WOOD BLOCK PLANE: Although this is a very old design they are still used today to remove a large amount of wood. This is due to the fact that they are lighter than steel planes and therefore they can be used comfortably for longer periods.

   

JACK PLANE: This is the steel equivalent of the wooden block plane. It has a steel body and because it is heavier than the wood block plane it is easier to hold down on the surface of the wood being planed. It is used to plane longer pieces of wood.

   

SMALL BLOCK PLANE: This is a small version of a wood block plane and it is used for light work such as producing 'chamfers'. It is normally held and used in one hand.

     

SMOOTHING PLANE: A shorter version of the steel jack plane. It is used for general work such as smoothing short pieces of wood. It is lighter and smaller than the jack plane

 
     

BULLNOSE PLANE: This is used to plain right into corners. The blade can be seen to go almost up to the end of the plane's body and consequently very little material is missed in a corner.

 
   

REBATE PLANE: Used for producing shoulders or rebates. A good example is a base to a jewellery box which is rebated into the sides. (See Lapped Joint)

   

COMBINATION PLANE: Used in a similar way to a rebate plane.
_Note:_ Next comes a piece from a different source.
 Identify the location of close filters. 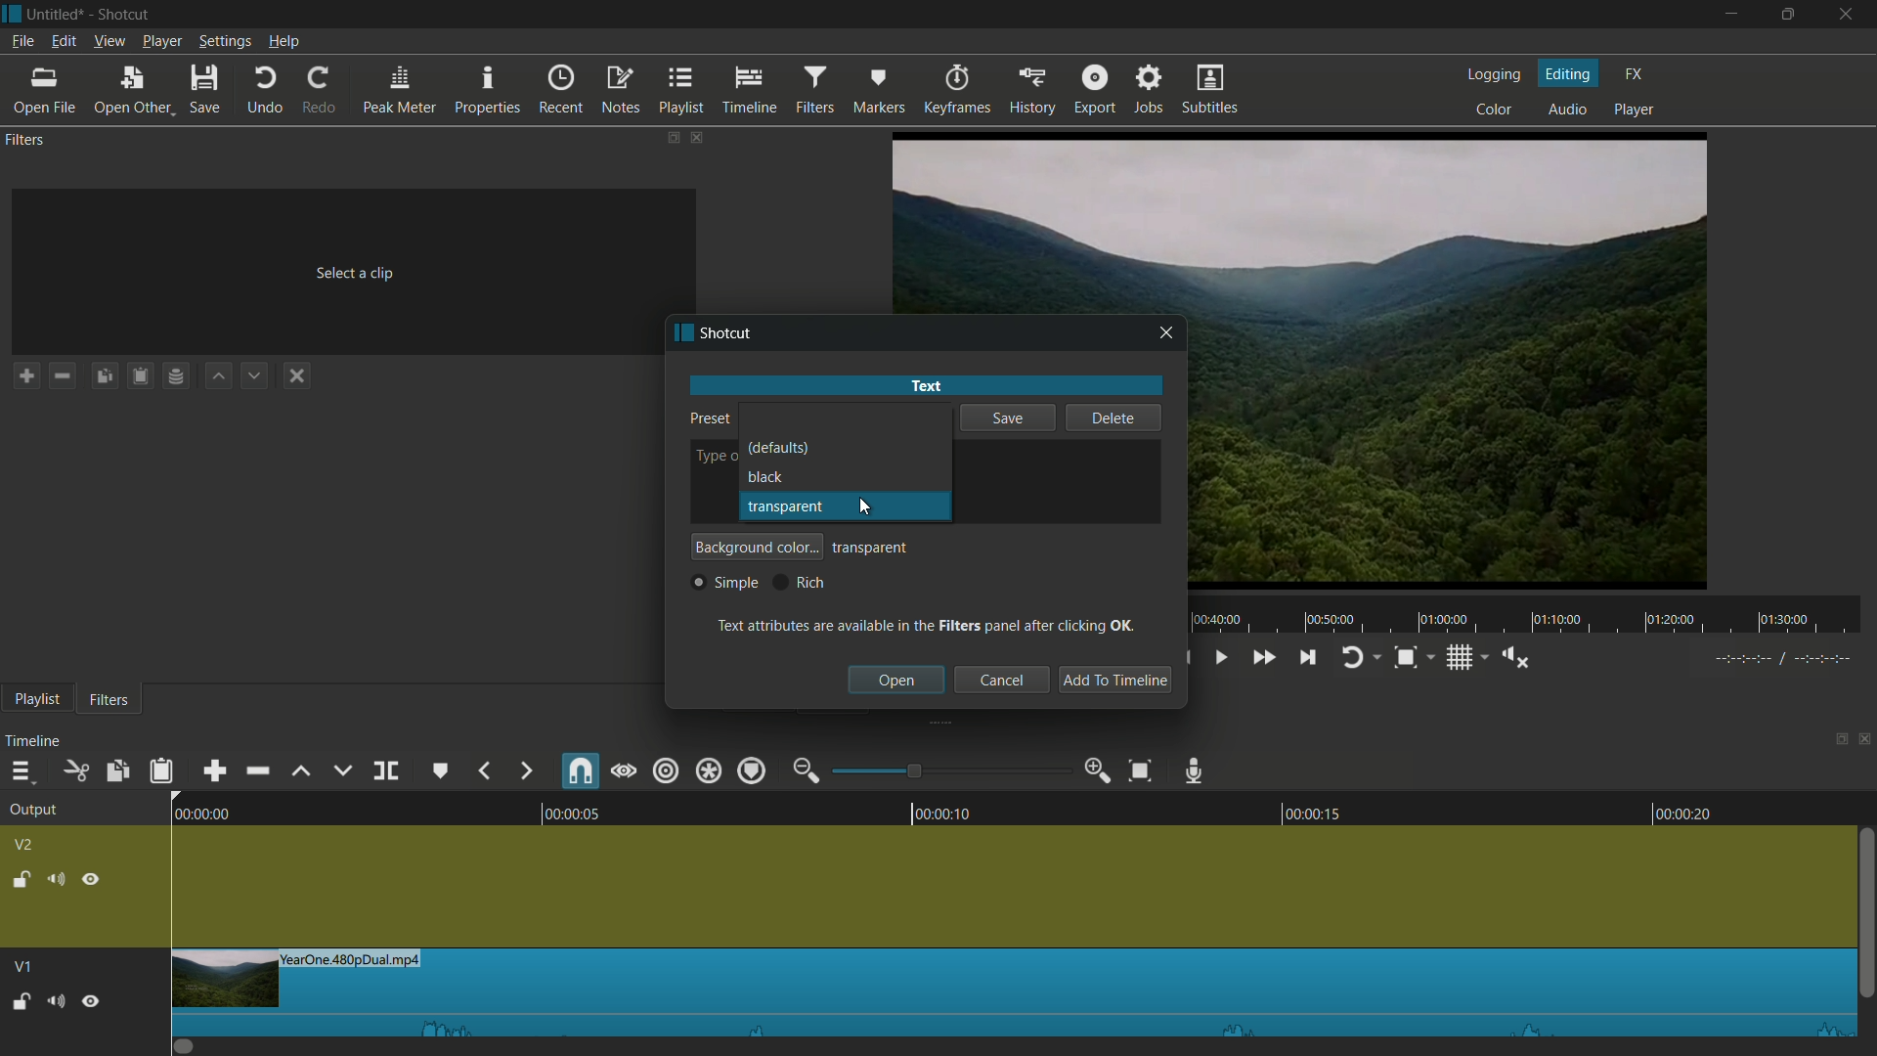
(700, 137).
It can be used for creating a shoulder/rebate on the edge of a piece of wood. This plane has an advantage over the rebate plane as it is adjustable for different widths. (See Lapped Joint)

 

 

   

MACHINE PLANE: This is favoured by DIY enthusiasts as it saves time. A blade revolves at high speed and as the machine plane is pushed across the surface of the wood - it is planed. A big disadvantage of these planes is that they are potentially very dangerous if misused. Also, sometimes the finish to the surface is not as smooth or precise as a hand held plane being carefully used.

     
     
1. Explain the proper use of a plane

2. Explain when a jack plane would be used in stead of a smoothing plane.